* Problem to solve
Rewrite the records from the line with "This screenshot has height=672, width=1300." up to and including the line with "will [333, 258].", putting "magnifying glass" in place of "magnifier" and changing nothing else.

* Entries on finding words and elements

====

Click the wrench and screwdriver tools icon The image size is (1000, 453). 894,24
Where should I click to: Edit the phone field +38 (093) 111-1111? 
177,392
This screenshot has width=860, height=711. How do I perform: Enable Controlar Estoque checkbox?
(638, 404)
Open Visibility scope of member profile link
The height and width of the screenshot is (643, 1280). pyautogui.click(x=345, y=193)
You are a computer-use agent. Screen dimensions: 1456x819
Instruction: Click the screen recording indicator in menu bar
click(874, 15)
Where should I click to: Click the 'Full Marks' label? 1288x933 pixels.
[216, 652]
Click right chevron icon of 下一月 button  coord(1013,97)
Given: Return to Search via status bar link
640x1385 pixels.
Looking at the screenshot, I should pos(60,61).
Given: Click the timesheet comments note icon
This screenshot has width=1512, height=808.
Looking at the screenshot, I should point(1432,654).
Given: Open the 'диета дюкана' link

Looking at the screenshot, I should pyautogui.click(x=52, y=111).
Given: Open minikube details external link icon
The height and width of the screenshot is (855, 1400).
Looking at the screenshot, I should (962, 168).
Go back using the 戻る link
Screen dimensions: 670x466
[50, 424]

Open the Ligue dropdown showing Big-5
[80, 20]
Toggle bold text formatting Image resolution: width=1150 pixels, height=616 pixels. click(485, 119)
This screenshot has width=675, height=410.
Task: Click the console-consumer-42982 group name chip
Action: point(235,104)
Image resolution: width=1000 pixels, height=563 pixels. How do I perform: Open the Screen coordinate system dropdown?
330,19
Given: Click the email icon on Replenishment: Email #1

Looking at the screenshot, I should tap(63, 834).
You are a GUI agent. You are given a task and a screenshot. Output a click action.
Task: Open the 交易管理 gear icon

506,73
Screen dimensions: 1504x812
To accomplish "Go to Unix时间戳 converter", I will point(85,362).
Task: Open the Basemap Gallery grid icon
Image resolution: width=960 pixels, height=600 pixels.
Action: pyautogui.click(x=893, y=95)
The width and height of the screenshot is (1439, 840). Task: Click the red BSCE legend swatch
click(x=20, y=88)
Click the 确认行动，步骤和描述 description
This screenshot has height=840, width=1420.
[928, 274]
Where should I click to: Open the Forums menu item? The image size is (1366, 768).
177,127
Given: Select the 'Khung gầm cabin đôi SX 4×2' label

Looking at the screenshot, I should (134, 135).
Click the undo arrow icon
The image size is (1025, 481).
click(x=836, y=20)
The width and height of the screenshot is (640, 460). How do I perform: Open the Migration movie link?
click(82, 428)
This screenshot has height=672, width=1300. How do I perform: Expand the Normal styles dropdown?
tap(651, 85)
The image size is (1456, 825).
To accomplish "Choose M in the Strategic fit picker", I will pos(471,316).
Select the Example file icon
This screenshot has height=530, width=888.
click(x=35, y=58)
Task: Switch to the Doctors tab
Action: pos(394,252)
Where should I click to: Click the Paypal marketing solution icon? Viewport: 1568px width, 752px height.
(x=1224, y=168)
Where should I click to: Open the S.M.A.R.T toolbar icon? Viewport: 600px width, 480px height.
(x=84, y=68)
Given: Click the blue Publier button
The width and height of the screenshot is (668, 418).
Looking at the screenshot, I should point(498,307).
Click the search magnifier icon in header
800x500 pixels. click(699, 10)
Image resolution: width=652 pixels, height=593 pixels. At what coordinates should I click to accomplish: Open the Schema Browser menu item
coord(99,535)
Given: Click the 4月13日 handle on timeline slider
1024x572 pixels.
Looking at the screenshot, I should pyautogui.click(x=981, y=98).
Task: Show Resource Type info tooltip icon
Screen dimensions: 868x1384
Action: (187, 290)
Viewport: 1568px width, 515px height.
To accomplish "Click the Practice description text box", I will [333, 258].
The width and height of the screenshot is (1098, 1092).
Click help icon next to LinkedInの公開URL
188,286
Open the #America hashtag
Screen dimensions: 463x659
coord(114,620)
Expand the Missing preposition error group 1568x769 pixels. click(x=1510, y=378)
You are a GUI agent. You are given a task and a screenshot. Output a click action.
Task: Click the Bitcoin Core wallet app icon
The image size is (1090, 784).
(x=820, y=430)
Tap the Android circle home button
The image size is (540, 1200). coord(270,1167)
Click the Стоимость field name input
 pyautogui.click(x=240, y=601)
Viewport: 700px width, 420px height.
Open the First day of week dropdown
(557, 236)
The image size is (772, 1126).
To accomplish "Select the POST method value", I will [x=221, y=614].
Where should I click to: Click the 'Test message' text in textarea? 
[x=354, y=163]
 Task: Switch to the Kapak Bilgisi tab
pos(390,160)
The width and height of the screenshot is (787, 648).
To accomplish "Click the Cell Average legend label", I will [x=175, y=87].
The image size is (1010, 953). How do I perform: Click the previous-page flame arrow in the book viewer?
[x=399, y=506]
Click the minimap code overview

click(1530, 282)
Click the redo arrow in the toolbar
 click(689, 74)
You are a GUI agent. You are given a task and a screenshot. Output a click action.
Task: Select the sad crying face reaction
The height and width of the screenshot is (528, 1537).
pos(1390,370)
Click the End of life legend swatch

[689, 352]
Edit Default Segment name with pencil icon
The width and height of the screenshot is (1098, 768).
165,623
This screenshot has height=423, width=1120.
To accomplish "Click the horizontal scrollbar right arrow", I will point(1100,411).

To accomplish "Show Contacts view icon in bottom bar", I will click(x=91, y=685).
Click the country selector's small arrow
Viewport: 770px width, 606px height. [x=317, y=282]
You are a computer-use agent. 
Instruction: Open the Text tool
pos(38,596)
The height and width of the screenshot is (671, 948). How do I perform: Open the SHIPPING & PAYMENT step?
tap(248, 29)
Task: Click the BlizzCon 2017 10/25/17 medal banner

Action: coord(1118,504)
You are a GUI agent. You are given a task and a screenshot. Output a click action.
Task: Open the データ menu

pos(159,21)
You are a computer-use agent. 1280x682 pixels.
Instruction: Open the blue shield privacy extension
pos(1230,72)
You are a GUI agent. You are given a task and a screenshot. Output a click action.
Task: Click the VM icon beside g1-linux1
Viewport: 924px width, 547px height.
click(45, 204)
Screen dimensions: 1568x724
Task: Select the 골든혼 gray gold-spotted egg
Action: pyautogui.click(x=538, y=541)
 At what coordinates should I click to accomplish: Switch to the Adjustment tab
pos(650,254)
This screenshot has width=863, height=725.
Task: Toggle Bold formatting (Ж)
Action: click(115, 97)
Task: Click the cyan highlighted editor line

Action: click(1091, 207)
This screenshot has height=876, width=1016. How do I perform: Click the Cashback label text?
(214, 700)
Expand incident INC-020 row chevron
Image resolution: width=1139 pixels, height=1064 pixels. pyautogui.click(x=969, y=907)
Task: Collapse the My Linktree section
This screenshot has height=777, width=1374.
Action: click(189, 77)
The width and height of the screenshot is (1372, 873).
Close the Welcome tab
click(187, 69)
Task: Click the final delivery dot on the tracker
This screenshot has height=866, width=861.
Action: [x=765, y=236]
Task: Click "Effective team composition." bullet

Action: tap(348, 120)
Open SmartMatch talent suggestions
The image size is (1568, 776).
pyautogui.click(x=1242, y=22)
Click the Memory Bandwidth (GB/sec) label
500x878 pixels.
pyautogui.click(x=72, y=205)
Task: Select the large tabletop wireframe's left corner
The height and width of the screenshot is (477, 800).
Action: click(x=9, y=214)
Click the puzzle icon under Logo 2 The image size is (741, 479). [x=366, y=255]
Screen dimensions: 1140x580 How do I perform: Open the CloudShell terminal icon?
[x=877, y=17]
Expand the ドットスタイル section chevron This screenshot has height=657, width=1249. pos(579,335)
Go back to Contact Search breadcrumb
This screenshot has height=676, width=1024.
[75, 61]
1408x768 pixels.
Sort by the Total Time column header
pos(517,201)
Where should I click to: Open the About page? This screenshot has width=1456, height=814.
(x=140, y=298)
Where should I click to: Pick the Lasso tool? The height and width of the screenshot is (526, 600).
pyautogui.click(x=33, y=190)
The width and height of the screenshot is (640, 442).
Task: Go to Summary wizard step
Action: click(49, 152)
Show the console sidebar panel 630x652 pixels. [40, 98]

====

* Full response
This screenshot has height=672, width=1300. How do I perform: Expand the Normal styles dropdown?
tap(651, 85)
The image size is (1456, 825).
To accomplish "Choose M in the Strategic fit picker", I will pos(471,316).
Select the Example file icon
This screenshot has height=530, width=888.
click(x=35, y=58)
Task: Switch to the Doctors tab
Action: pos(394,252)
Where should I click to: Click the Paypal marketing solution icon? Viewport: 1568px width, 752px height.
(x=1224, y=168)
Where should I click to: Open the S.M.A.R.T toolbar icon? Viewport: 600px width, 480px height.
(x=84, y=68)
Given: Click the blue Publier button
The width and height of the screenshot is (668, 418).
Looking at the screenshot, I should point(498,307).
Click the search magnifying glass icon in header
800x500 pixels. click(699, 10)
Image resolution: width=652 pixels, height=593 pixels. At what coordinates should I click to accomplish: Open the Schema Browser menu item
coord(99,535)
Given: Click the 4月13日 handle on timeline slider
1024x572 pixels.
Looking at the screenshot, I should pyautogui.click(x=981, y=98).
Task: Show Resource Type info tooltip icon
Screen dimensions: 868x1384
Action: (187, 290)
Viewport: 1568px width, 515px height.
To accomplish "Click the Practice description text box", I will [333, 258].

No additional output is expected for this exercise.